How to complete this task >>
Can you repeat, word for word, the part of the renewable asset modeling text below that runs between "3. Operating expenses" and "is obviously free)", inclusive?

Supplied text >>
>>>

If you're at all working with renewable assets, then I can provide some guidance on how to model.

1. Production from facility (MWh's per year) - you'll likely be provided a P50 yield (MWh p.a. / MW), which will let you calculate the total production of the facility per year. Depending on the offtake contract structure, you'll also need to apply some losses related to curtailment in the modelling, as well as losses from availability. These will likely be provided to you in the case study assumptions. Lastly, you'll need to make sure to degrade the capacity of the solar facility 0.5% per year, so if you have 100MW capacity in year 1, you will have 95.5MW capacity in year 2 to base your calculations.  Wind you will not degrade. Batteries degrade too but will likely be overbuilt and have an augmentation schedule, but let's stick with solar for now. Depending on the depth of the case study, you may also be provided a P90, P95, P99 production values, which may be important for debt sizing. The way to think about this is lenders will assume less production per year from the facility than equity assumes and gives less debt sizing credit.

2. Revenue - once you have your P50 production profile over the full useful life (35-40 years), you can apply a contract price ($/MWh) to the your production to get full revenue forecast over the PPA term. You also will need to incorporate any merchant revenue assumptions that they provide you. You may have been given a merchant curve to use for revenue estimating after your contract term expires. Or, even, you may have a partially bundled offtake contract where you're only selling the energy+RECs to an offtake during the contracted term and you can also earn other revenue separately from the contract (e.g. unbundled capacity market revenue). I'd be surprised if you were asked to assume a partially bundled contract, but it's important to understand this concept. One important note here is look at whether the merchant curve units are in real $/MWh or nominal $/MWh. If the former, then the pricing will be in today's dollars and you should escalate the merchant curve values with a long term inflation assumption (2%?).  Also, important to note here, depending on the offtake contract structure / market, you may be exposed to basis risk. Essentially, the price your project is selling at the node is not equal to the price the contract is settled at the hub, therefore there could be a few $'s/MWh in risk or benefit that the project is responsible for. The key language here to look for is confirming the PPA is "settled at the busbar", meaning there is no basis risk, versus "settled at the hub". I won't go too into the details here as basis risk can get complicated.

3. Operating expenses / EBITDAafter projecting your full revenue over the project's useful life, separated out by contracted revenue vs. merchant revenue, you will apply your opex assumptions to calculate EBITDA. Primary items to model here will be operations and maintenance, ground lease expense (unless project owns land), property taxes, and operating insurance. You'll likely be provided all of these in a $/kWyr format and also be provided assumptions on whether to escalate the expenses with inflation or don't escalate. From there, you can pretty easily subtract revenue by opex to determine EBITDA. EBITDA margins on renewables should look pretty high (70%+) given the low amount of ongoing expenses (i.e., fuel costs = sunshine/wind, which is obviously free)

<<<

Material provided >>
>>>

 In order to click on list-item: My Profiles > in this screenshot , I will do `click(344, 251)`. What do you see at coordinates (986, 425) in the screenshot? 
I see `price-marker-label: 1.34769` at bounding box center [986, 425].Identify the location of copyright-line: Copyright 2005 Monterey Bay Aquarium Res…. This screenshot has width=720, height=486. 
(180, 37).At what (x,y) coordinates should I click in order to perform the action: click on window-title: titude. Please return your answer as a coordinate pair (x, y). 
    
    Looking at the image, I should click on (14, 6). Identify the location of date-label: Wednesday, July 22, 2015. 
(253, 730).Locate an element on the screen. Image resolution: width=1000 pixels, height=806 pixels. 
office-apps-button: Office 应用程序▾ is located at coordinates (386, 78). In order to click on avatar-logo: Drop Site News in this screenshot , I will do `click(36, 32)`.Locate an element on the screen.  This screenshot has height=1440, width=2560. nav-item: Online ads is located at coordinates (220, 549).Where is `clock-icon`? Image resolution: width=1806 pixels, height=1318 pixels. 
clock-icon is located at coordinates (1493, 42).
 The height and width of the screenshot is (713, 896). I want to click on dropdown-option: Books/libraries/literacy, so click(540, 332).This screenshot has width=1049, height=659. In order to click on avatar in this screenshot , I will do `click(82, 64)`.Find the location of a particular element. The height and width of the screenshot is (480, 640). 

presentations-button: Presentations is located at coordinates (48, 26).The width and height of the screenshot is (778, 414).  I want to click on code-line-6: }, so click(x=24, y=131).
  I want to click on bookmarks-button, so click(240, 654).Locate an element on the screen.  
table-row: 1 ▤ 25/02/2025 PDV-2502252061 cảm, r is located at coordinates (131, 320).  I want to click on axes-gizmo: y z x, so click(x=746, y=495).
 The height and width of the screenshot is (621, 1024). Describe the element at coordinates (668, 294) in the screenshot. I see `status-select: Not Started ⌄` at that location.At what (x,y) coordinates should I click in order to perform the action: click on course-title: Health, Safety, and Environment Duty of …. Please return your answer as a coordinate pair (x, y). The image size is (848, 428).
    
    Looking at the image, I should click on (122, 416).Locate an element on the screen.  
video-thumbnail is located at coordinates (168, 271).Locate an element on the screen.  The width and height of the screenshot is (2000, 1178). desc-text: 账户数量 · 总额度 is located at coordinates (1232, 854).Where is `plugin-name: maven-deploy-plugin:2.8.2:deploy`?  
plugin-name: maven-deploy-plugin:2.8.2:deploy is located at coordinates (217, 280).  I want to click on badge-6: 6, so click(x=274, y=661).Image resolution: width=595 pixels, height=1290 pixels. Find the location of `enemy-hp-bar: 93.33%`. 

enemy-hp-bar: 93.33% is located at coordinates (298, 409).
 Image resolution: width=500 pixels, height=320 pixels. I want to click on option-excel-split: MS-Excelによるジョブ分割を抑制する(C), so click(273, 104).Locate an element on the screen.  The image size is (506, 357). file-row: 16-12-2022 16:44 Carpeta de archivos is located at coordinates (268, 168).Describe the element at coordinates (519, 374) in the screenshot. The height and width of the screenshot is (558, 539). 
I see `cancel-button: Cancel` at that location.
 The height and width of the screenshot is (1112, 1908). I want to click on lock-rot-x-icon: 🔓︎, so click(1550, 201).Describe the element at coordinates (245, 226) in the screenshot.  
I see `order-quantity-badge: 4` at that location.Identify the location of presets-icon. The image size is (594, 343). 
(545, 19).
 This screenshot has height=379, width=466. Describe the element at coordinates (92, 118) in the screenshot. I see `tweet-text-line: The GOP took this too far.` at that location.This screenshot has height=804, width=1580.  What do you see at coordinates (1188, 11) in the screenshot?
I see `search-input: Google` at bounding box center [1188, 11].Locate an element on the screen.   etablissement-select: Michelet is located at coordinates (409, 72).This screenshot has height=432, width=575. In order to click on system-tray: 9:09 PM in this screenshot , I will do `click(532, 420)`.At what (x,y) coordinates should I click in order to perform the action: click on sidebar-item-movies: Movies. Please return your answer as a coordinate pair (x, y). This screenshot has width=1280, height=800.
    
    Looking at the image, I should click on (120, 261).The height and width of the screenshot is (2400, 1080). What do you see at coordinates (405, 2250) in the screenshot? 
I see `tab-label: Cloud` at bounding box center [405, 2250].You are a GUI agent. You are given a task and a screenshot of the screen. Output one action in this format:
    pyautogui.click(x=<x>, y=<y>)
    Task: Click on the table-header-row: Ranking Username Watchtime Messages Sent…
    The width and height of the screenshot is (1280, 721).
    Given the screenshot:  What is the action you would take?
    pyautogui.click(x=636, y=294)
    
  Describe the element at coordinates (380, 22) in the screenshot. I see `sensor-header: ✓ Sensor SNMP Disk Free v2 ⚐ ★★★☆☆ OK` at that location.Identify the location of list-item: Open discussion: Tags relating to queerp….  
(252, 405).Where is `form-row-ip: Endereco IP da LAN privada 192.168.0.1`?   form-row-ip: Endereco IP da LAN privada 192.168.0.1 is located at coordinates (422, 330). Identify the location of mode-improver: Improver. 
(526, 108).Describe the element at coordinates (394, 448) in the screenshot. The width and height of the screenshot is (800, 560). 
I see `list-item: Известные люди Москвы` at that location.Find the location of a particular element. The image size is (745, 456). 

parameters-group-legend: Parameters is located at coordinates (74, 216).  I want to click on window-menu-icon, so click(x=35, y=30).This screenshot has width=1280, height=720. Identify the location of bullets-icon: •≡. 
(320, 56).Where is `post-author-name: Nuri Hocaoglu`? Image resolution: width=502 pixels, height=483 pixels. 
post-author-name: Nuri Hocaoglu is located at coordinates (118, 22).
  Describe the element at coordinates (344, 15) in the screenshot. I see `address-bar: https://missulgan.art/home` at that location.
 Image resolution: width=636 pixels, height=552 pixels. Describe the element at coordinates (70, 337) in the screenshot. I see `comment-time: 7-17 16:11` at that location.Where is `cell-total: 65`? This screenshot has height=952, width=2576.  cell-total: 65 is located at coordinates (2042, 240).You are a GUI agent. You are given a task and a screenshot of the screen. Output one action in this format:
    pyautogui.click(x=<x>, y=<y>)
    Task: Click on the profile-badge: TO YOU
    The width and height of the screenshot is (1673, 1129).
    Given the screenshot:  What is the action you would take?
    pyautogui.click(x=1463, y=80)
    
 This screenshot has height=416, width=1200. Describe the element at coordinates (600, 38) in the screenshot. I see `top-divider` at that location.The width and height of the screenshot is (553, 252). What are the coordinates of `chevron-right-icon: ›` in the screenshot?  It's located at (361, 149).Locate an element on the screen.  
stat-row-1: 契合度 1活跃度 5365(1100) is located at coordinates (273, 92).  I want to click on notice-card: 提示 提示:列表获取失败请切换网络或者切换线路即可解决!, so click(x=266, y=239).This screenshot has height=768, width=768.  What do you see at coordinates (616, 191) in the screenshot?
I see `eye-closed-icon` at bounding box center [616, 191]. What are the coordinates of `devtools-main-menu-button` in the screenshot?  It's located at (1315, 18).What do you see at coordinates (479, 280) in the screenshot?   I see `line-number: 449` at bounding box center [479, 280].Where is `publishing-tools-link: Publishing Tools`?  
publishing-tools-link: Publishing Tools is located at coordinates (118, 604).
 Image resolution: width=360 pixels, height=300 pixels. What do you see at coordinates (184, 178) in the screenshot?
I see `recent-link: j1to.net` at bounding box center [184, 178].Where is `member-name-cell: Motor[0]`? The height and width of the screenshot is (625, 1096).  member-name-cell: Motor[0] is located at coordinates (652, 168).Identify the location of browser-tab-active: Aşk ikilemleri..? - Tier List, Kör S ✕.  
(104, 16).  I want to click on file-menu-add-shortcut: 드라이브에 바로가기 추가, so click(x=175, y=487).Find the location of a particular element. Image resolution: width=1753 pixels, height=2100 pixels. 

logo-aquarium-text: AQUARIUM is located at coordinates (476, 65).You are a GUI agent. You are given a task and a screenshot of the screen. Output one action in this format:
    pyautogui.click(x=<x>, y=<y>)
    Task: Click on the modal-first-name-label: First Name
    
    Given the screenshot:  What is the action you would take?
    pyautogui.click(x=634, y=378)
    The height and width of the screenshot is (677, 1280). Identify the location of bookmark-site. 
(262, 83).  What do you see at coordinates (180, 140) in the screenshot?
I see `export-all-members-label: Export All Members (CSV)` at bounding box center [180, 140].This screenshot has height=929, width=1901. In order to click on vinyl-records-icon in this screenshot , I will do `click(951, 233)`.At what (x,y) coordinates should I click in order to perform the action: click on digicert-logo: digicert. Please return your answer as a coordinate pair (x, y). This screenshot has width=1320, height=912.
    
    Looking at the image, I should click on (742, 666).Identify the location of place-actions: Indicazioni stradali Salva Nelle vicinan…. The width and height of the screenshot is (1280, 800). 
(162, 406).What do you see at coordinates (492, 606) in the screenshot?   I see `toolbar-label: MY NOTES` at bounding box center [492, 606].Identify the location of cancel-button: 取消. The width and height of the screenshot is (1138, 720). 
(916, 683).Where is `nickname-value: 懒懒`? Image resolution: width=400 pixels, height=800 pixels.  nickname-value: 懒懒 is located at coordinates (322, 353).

<<<

The answer >>
3. Operating expenses / EBITDAafter projecting your full revenue over the project's useful life, separated out by contracted revenue vs. merchant revenue, you will apply your opex assumptions to calculate EBITDA. Primary items to model here will be operations and maintenance, ground lease expense (unless project owns land), property taxes, and operating insurance. You'll likely be provided all of these in a $/kWyr format and also be provided assumptions on whether to escalate the expenses with inflation or don't escalate. From there, you can pretty easily subtract revenue by opex to determine EBITDA. EBITDA margins on renewables should look pretty high (70%+) given the low amount of ongoing expenses (i.e., fuel costs = sunshine/wind, which is obviously free)